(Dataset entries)

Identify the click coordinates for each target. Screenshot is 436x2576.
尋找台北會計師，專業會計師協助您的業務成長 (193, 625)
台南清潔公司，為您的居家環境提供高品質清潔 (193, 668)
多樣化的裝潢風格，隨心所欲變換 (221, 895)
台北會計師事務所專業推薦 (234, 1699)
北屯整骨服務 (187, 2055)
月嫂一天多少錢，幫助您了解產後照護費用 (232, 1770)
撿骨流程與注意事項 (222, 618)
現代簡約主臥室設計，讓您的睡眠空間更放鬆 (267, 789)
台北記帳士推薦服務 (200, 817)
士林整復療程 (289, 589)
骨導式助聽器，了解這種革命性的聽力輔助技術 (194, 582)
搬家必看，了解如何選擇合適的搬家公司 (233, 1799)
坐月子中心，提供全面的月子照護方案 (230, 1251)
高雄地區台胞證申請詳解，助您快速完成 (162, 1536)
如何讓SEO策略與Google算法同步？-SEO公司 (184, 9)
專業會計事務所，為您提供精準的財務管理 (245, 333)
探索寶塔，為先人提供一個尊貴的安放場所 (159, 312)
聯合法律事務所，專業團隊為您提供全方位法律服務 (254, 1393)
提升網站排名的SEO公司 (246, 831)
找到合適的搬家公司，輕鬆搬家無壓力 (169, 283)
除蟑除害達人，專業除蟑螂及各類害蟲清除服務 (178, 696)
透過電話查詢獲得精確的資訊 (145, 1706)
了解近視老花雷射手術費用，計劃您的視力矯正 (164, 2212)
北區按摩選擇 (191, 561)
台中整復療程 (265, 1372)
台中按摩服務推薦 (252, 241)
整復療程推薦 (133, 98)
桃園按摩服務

* Task prompt *
Please copy each line above exactly as written.

* Solution below *
Identify the click coordinates for each target. Screenshot is 436x2576.
尋找台北會計師，專業會計師協助您的業務成長 (193, 625)
台南清潔公司，為您的居家環境提供高品質清潔 (193, 668)
多樣化的裝潢風格，隨心所欲變換 (221, 895)
台北會計師事務所專業推薦 (234, 1699)
北屯整骨服務 (187, 2055)
月嫂一天多少錢，幫助您了解產後照護費用 (232, 1770)
撿骨流程與注意事項 (222, 618)
現代簡約主臥室設計，讓您的睡眠空間更放鬆 (267, 789)
台北記帳士推薦服務 (200, 817)
士林整復療程 (289, 589)
骨導式助聽器，了解這種革命性的聽力輔助技術 (194, 582)
搬家必看，了解如何選擇合適的搬家公司 (233, 1799)
坐月子中心，提供全面的月子照護方案 (230, 1251)
高雄地區台胞證申請詳解，助您快速完成 (162, 1536)
如何讓SEO策略與Google算法同步？-SEO公司 (184, 9)
專業會計事務所，為您提供精準的財務管理 (245, 333)
探索寶塔，為先人提供一個尊貴的安放場所 (159, 312)
聯合法律事務所，專業團隊為您提供全方位法律服務 (254, 1393)
提升網站排名的SEO公司 (246, 831)
找到合適的搬家公司，輕鬆搬家無壓力 (169, 283)
除蟑除害達人，專業除蟑螂及各類害蟲清除服務 (178, 696)
透過電話查詢獲得精確的資訊 (145, 1706)
了解近視老花雷射手術費用，計劃您的視力矯正 (164, 2212)
北區按摩選擇 (191, 561)
台中整復療程 (265, 1372)
台中按摩服務推薦 (252, 241)
整復療程推薦 (133, 98)
桃園按摩服務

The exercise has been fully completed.